OBJECTIVES: Management of cN0 neck, elective neck dissection (END) or observation, remains controversial for T1-2oral squamous cell carcinoma (OSCC). To allow for the safe observation of cN0 neck, it is mandatory to define predictors with high negative predictive value (NPV) for cervical lymph node (LN) status. MATERIALS AND METHODS: Pathologic re-evaluation was performed in tumors of 253 consecutive patients with T1-2, cN0 OSCC. The predictive roles of pathologic parameters for cervical LN status in guiding neck management were investigated. RESULTS: Cervical LN metastasis (LN+) occurred at a similar rate between observation and END groups (20.8% vs. 22.2%, p=0.807), indicating poor discriminatory value for cervical LN status by clinical judgment. Compared with T classification, tumor thickness and differentiation, PNI/LVI (perineural invasion/lymphovascular invasion) demonstrated the highest NPV (85.5%).

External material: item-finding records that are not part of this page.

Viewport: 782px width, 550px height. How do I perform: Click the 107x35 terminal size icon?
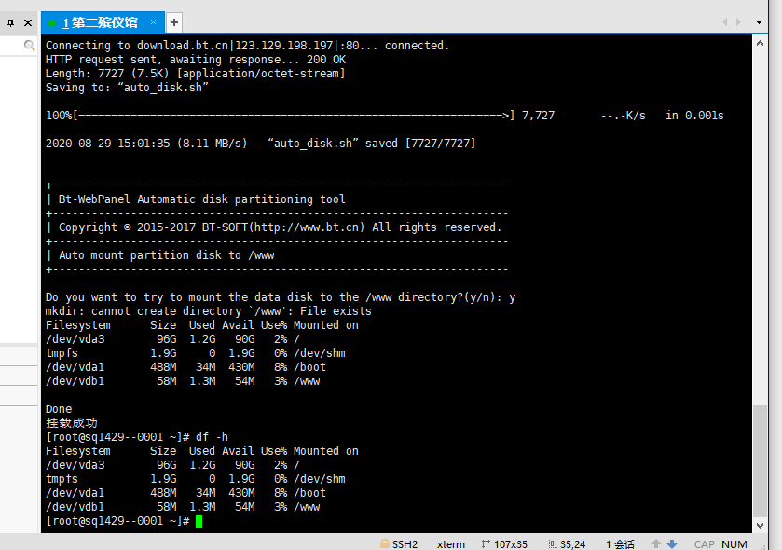(486, 543)
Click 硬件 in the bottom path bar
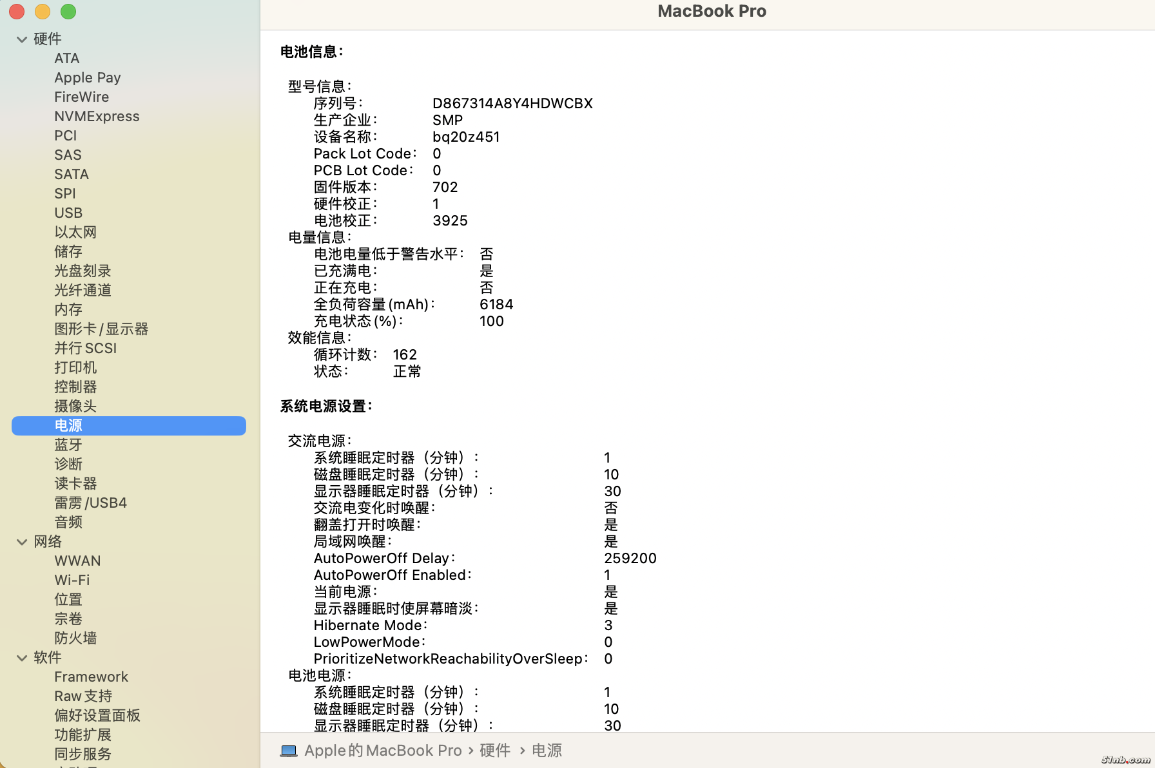Viewport: 1155px width, 768px height. coord(495,751)
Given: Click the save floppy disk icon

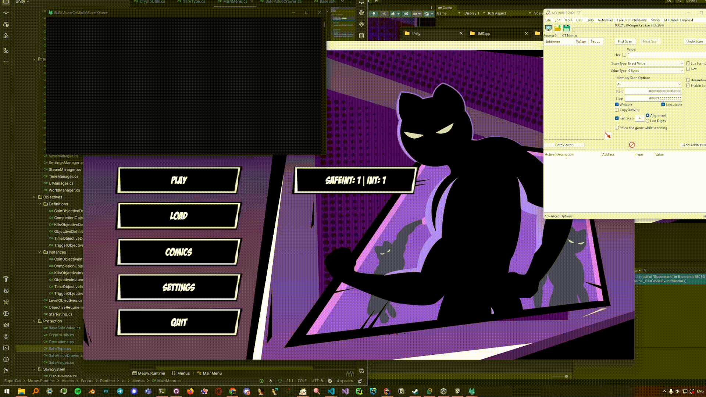Looking at the screenshot, I should coord(566,28).
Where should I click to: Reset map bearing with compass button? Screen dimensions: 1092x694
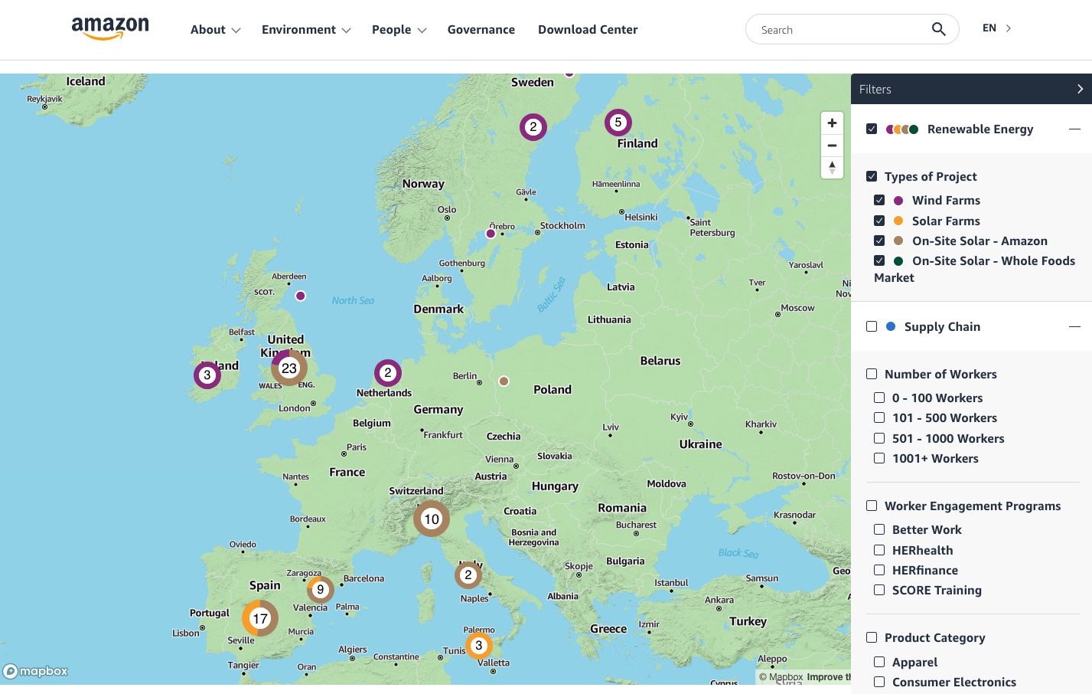tap(832, 167)

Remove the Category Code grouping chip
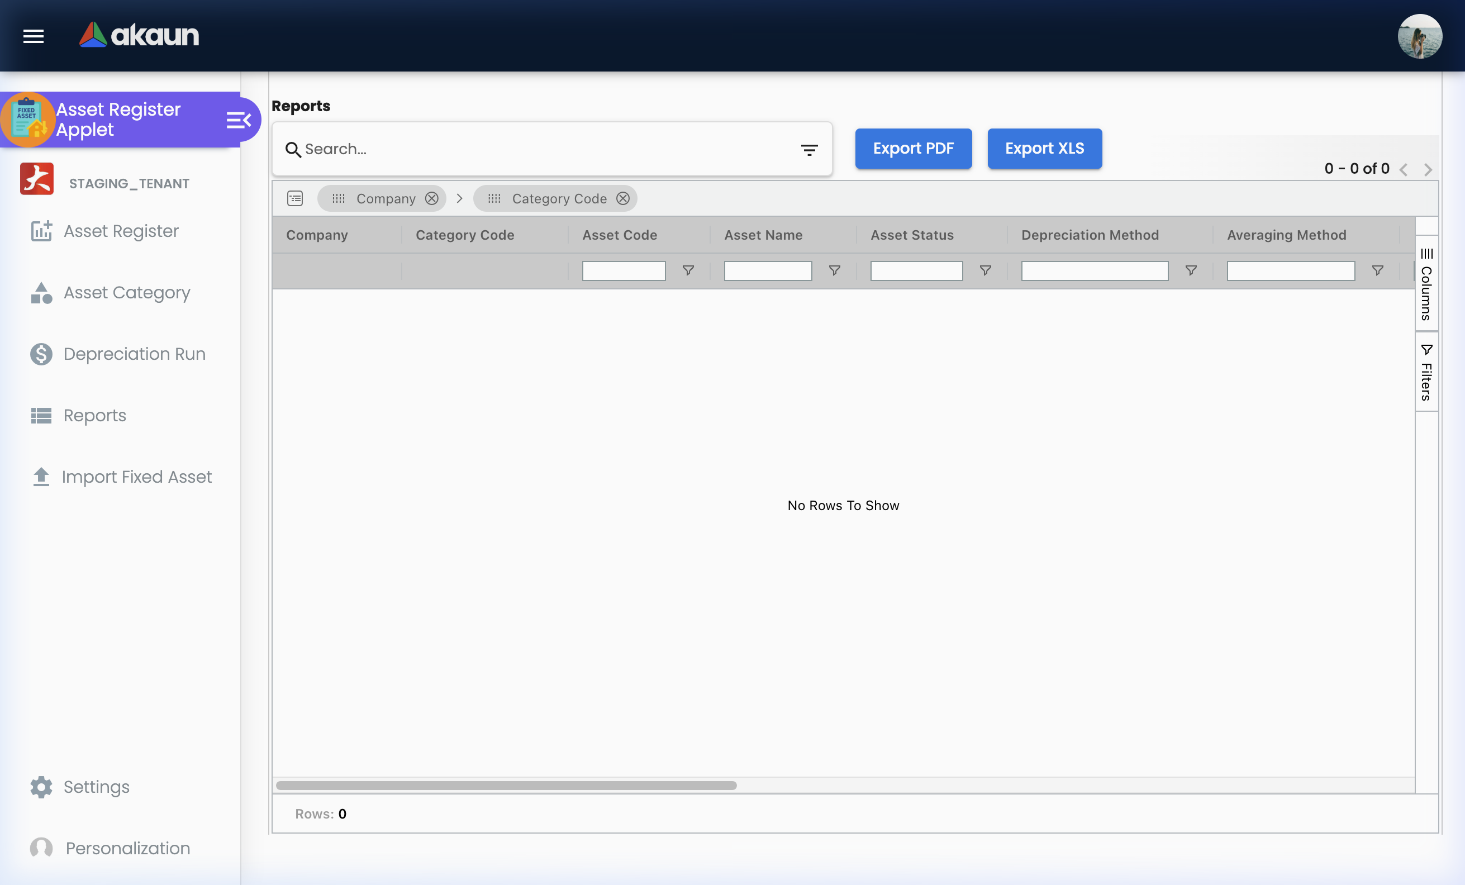[623, 199]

Hypothetically using PNI/LVI status to guide neck management, a dramatic reduction in overtreatment rate could be achieved (54.2% to 20.2%), with a minimal increase in undertreatment rate (6.3% to 9.9%). In patients without PNI or LVI (PNI/LVI-), the ultimate neck control rate (96.9% vs. 96.3%, p=1.000) and 5-year disease-specific survival rate (91.1% vs. 92.8%, p=0.863) were equivalent between observation and END. However, a significantly higher incidence of neck recurrence was found with observation (16.9% vs. 6.5%, p=0.031), with 93.8% occurring within one year and 73.3% being successfully salvaged. CONCLUSION: Observation under close follow-up for the first year is appropriate in T1-2, cN0 OSCC without PNI or LVI, for the achievement of equivalent ultimate neck control and 5-year disease-specific survival rates compared with END.